BOSTON — New and emerging treatment strategies, including the anti-interleukin-6 agent tocilizumab, have established a “new era” of giant cell arteritis management, allowing rheumatologists and their patients to move on from the use of corticosteroids, according to a presentation here at the 2018 Interdisciplinary Autoimmune Summit.
“It is a better time to have giant cell arteritis, if you are going to have it,” Sebastian Unizony, MD, of Massachusetts General Hospital and Harvard Medical School, said during his presentation. “Why? Because we understand part of its physiology a little bit better. This has led to the first FDA-approved drug for giant cell arteritis (GCA), which is tocilizumab [Actemra, Genentech], as well as a bunch of trials that are ongoing and preliminary trials that are showing promising results.”

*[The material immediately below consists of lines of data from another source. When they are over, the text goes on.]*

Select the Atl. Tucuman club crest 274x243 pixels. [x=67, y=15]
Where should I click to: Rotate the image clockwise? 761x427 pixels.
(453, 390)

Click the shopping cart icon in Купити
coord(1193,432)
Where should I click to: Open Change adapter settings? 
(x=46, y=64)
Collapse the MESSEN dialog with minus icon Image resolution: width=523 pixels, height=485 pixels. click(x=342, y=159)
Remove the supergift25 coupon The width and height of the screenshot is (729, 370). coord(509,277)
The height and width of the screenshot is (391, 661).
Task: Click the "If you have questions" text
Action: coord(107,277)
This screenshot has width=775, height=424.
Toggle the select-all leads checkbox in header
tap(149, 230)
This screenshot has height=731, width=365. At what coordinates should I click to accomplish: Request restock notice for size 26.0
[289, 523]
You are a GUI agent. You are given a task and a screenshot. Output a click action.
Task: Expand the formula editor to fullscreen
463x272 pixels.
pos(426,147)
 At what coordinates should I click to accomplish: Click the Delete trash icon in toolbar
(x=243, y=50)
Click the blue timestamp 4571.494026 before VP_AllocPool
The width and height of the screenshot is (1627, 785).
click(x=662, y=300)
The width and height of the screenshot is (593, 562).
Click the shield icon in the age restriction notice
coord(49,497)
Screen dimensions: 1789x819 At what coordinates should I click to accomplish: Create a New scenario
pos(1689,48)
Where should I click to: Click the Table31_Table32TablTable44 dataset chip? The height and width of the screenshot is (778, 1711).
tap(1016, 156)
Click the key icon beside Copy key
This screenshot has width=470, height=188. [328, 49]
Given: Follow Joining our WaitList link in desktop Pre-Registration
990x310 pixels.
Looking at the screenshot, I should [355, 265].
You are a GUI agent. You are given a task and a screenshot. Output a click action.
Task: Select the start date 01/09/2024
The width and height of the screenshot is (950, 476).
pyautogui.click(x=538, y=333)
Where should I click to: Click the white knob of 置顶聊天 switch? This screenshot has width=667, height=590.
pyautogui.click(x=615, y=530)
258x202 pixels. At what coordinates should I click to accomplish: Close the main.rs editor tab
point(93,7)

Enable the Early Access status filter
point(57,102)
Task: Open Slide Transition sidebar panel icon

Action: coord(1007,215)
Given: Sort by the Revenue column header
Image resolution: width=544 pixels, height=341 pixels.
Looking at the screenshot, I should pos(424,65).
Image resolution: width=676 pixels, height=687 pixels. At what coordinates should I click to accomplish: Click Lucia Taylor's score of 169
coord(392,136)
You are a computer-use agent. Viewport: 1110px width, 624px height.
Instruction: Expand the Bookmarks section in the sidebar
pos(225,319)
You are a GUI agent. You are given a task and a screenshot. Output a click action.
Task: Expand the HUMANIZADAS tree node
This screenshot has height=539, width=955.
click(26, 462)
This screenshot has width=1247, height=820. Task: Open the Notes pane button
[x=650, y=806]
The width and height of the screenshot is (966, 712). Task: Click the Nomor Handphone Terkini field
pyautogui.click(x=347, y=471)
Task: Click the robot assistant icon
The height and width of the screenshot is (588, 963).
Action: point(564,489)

According to Unizony, these include abatacept (Orencia, Bristol-Myers Squibb) and ustekinumab (Stelara, Janssen), both of which have shown positive preliminary results, but still require confirmation in larger studies. In addition, there are several ongoing clinical trials, or studies currently in the design phase, analyzing the use of baricitinib (Olumiant, Eli Lilly) in the treatment of GCA.
Sebastian Unizony, MD, discusses emerging treatment strategies that have established a “new era” of giant cell arteritis management, allowing rheumatologists and their patients to move on from the use of corticosteroids.
Unizony stressed the importance of these developments, stating that, up until recently treatment for GCA was limited to corticosteroid therapy, which he described as “suboptimal. He noted that corticosteroid use resulted in toxicity in about 4 out of every 5 cases, with large-artery complications seen in approximately 30% of patients. In addition, disease flares are common, with 40% to 80% of patients with GCS treated with corticosteroids experiencing relapse.
According to research, interleukin-6 (IL-6) is up-regulated within inflamed arteries, and levels of IL-6 are elevated in the serum of GCA patients. Additionally, serum IL-6 levels correlate with GCA disease activity, Unizony said.
Findings from a 2017 phase-3 study of 250 patients with GCS, published in the New England Journal of Medicine, demonstrated that those treated with tocilizumab, compared to a placebo, experienced sustained, prednisone-free remission. In addition, the drug had a significant corticosteroid-sparing effect, and improved patient-reported quality of life.
“IL-6 blockers have proven to be a good option for many patients, although not all of the patients,” Unizony said. “The hope going forward is to completely get rid of the use of prednisone, with lots of good options in the pipeline that we can explore. Going forward, the question with IL-6 blockers is whether we can use it alone without steroids, and how long we should use it. That will come with more research.” – by Jason Laday
Unizony S. The Treatment of Giant Cell Arteritis in the Current Era: IL-6 Blockade and Other Treatment Strategies. Presented at: IAS 2018; April 27-29, 2018; Boston.
Disclosure: Unizony reports consulting fees from Galapagos, grant support from Janssen and Roche/Genentech and membership on the scientific advisory board for GlaxoSmithKline and Sanofi.